Baber also shot and wounded a tow truck driver who arrived to tow the stolen truck from the scene. Roane and Clay county sheriff’s deputies killed Baber during a shootout. A Roane County sheriff’s deputy was also wounded in the gunfire.

Kimball said Wheeling officers are taught to handcuff anyone they place under arrest with the suspect’s hands behind their back. Officers also have leg restraints available in their cruisers, if they need to further secure a suspect.

He admitted, however, that he believes officers sometimes handcuff suspects’ hands in front of their bodies. He said that practice may come out of a desire to appear accommodating and not harsh – but it can have fatal consequences.

“Making a prisoner comfortable can get you killed,” Kimball said. “When we make an arrest, we should be following procedures and policies; it’s for our safety, as well as the suspect’s safety.”

Moundsville Police Chief Tom Mitchell said his department does not enforce a standard policy when it comes to handcuffing in the front or back, as officers evaluate each situation before deciding on how to restrain a suspect.

“Our officers are constantly assessing people and that factors into how we proceed, depending on the suspect and the nature of the crime,” Mitchell said. A suspect’s compliance with officers also factors heavily into the decision of whether to handcuff them in front of or behind their body, he added.

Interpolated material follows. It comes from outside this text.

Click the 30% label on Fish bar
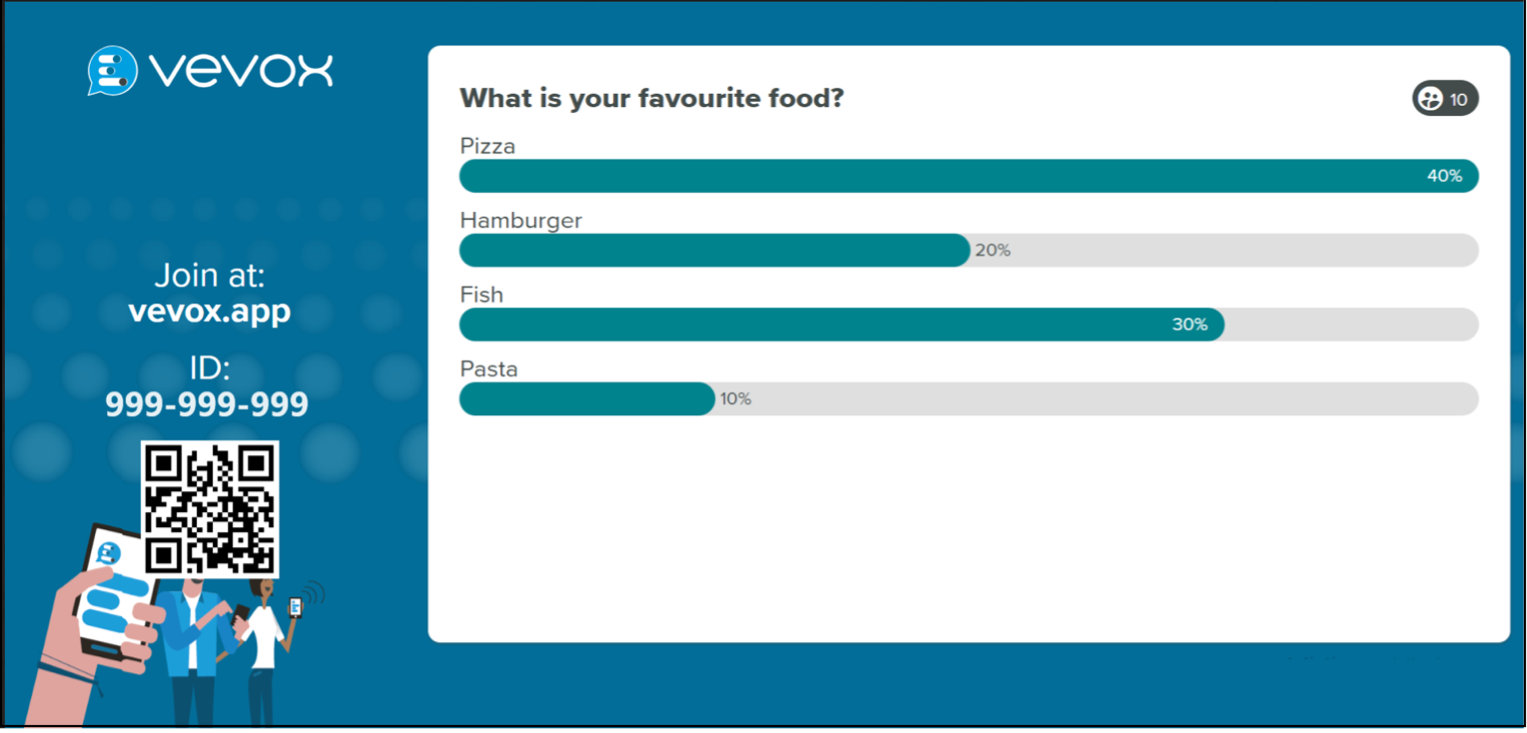The image size is (1527, 733). 1190,325
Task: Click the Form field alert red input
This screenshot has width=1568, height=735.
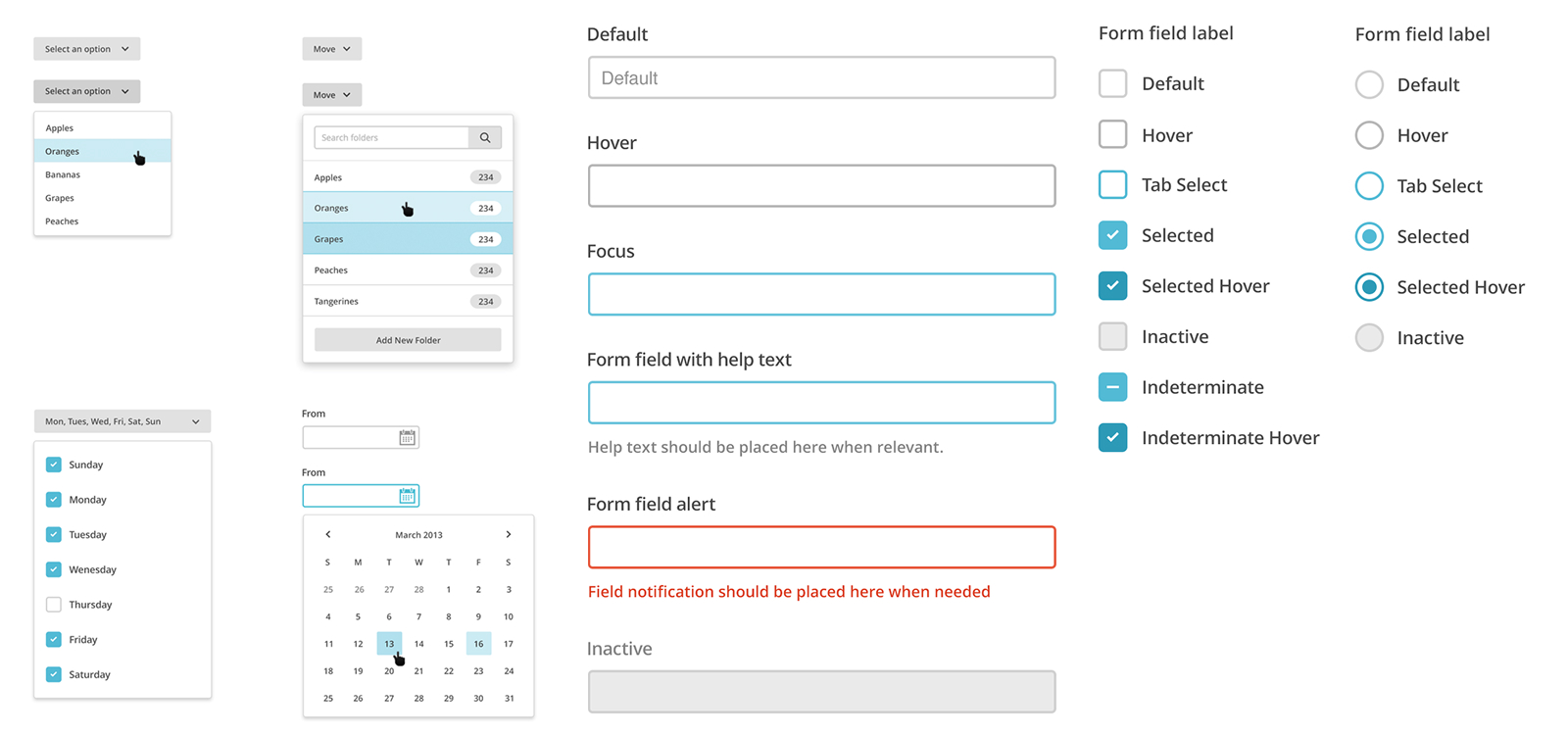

The Martins Ferry Police Department’s handcuff policy also does not address whether to restrain a suspect’s hands in the front or back. It states, in part, a suspect will be handcuffed only “when it reasonably appears necessary to gain control of the person while in the performance of the officer’s lawful duties.”

In the state trooper shooting, one of the two troopers reportedly patted down Baber but failed to discover the gun he pulled from the front of his pants.

Kimball said a thorough pat-down of a suspect is crucial to ensuring officer safety as well. Any brief feeling of awkwardness that an officer may encounter during a pat-down is trumped by a need to reveal anything on a suspect that poses a threat.

“Officers need to go the extra mile to assure their own safety,” Kimball said. “Sometimes we get complacent, and we need to combat that.”

Since the deaths of Bailey and Workman, West Virginia State Police have said they are evaluating the agency’s arrest procedures. Troopers have the discretion to handcuff a suspect’s hands in front of or behind their body, depending on the circumstances.